## Start EXCERPT

Cut the R Learning Curve

Steph Locke (@theStephLocke)

2018-06-29

Agenda

Agenda

  • R
  • R + Microsoft
  • RefresheR
  • Super R
  • R for Reporting
  • Develop R
  • Administer R
  • Wrap up

R

R

R is an integrated suite of software facilities for data manipulation, calculation and graphical display

  • Open source
  • In-memory & single-core (by default)
  • Multi-platform
  • Extensible environment
  • Delivered by the R Foundation, supported by the R Consortium, grown by R developers
  • r-project.org

Setup on Windows

  • Get R
  • Get R Tools
  • Get RStudio or Visual Studio + VS R Tools

There’s a package for that

How it hangs together

How it hangs together

Next steps

  1. Check out the R website
  2. Install R & RStudio (or R Tools for Visual Studio)

## End EXCERPT

**WRITTEN TASK**: Copy the stretch of the R slide outline from "R is an integrated" through "single-core (by default)" word for word. Work from the R slide outline above and nothing else.

## Start GIVEN DATA

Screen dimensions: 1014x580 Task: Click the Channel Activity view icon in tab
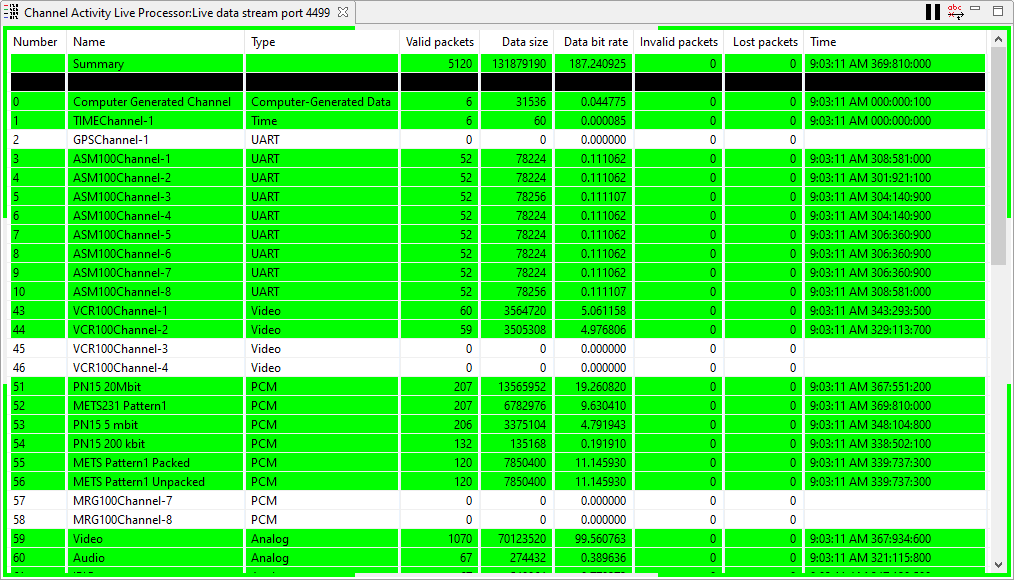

## End GIVEN DATA

**TASK RESPONSE**:
R is an integrated suite of software facilities for data manipulation, calculation and graphical display

  • Open source
  • In-memory & single-core (by default)